─── BLOQUE DE TEXTO

Hay que recordar entonces que la naturaleza del riesgo en política es distinta a la de la guerra, aún cuando ciertas condiciones límite lleven a creer que sólo la abierta confrontación puede ofrecer salidas. Justamente, cuando la dificultad nos estruja, el liderazgo debe moverse con especial pericia, echando mano a esa prudencia que recetaba Maquiavelo (quien por cierto dedica sus lecciones a Lorenzo II de Médici, un príncipe acogotado por la necesidad de unificar la República y sacarla de la crisis en la que se encontraba). El ejercicio real de la política, tal como la concibe el florentino, implica considerar el impacto de situaciones concretas, de hombres de carne y hueso cuyas acciones no responden necesariamente a los móviles de la moral o la religión, sino a los mandatos del sentido común y del pensamiento pragmático, las particulares leyes del poder. El buen líder induce así un calculado equilibrio entre lo necesario y lo deseable, la disposición al baile virtuoso entre luz y oscuridad, entre las candelas de lo prometeico y la “suciedad” de los límites; todo para sortear con éxito el aparente divorcio entre la gracia del doctor Jekyll y la fealdad del impresentable Mr. Hyde. Del arduo compromiso que hay en ello –entrar al fango de la realidad, extraer de allí arreglos no sólo amables, también posibles, útiles; y salir vigorizado por el logro- nadie puede dudar. Sin riesgo no hay paraíso.

──────
─── DATOS A REVISAR

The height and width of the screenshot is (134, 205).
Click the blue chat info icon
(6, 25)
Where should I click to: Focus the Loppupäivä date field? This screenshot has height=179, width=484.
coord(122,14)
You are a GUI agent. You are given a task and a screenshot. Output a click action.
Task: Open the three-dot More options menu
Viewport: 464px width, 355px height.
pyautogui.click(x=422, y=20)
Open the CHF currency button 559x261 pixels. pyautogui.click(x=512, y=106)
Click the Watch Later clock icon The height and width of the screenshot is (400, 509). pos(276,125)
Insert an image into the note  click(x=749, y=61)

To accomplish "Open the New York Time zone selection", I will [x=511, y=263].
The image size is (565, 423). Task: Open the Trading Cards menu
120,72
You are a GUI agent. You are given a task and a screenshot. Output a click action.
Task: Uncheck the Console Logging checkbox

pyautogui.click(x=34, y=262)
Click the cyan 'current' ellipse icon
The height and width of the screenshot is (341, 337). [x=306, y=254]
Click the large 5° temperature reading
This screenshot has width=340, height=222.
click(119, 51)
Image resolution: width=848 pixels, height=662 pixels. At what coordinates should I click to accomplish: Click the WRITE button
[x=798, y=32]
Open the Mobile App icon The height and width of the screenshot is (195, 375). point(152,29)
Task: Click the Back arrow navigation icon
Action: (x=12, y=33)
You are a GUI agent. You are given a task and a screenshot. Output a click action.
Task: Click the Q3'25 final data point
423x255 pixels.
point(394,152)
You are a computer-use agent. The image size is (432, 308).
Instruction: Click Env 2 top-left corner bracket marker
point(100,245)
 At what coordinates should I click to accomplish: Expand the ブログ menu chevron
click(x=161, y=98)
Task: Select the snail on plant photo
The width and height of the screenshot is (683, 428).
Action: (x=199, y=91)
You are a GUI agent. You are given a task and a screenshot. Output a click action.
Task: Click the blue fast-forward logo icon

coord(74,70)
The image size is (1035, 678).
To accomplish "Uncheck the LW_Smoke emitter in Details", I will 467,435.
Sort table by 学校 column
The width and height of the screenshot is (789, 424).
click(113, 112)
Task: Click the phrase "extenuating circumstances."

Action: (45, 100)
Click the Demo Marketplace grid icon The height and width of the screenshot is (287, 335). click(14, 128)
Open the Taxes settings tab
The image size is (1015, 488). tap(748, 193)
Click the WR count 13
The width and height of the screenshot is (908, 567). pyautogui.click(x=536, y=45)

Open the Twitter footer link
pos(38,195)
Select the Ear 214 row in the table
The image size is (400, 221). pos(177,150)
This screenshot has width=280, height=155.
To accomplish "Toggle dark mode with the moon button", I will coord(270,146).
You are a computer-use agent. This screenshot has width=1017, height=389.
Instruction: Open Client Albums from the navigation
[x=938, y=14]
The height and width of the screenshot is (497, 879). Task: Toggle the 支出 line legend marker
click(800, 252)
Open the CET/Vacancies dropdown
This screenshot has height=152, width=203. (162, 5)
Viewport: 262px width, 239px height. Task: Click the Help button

──────

**TAREA PENDIENTE 1:** Por favor, enumera todas las personas y personajes que se nombran en el texto sobre el riesgo en política.
**TAREA PENDIENTE 2:** Según el texto sobre el riesgo en política, ¿a quién dedica Maquiavelo sus lecciones?
**TAREA PENDIENTE 3:** Prosigue el texto sobre el riesgo en política a partir de su última frase.

**ESPACIO DE RESPUESTA 1:** Maquiavelo, Lorenzo II de Médici, el doctor Jekyll y Mr. Hyde.

**ESPACIO DE RESPUESTA 2:** A Lorenzo II de Médici.

**ESPACIO DE RESPUESTA 3:**
Es penoso que esa responsable cualidad para atreverse y marcar pauta haya mermado dramáticamente entre nuestro liderazgo. Es mucha la amenaza, mucho el leñazo encajado a la oposición democrática, sí, pero eso no debería ser pretexto para la auto-invalidación, la renuncia, el manso resguardo en zona segura. Al contrario, un entorno con reglas cambiantes reclama un “liderazgo inadaptado” -dice Felipe González- rebelde respecto a su circunstancia, dispuesto a desafiar la jugada previsible, lo bastante sensato para abrazar no épicas, sino discretas movidas capaces de generar efectos globales, de vencer el paradigma auto-impuesto. En ese sentido, cabe preguntarse si tras el socavón emocional que hoy sume a los electores respira un miedo mayor: el de no contar con un liderazgo preparado para bregar valiente, astutamente con la incertidumbre. Y es que no sólo el tiempo muerde los tobillos; también la urgencia de un país por superar la muy mundana, entumecedora sombra de la desconfianza.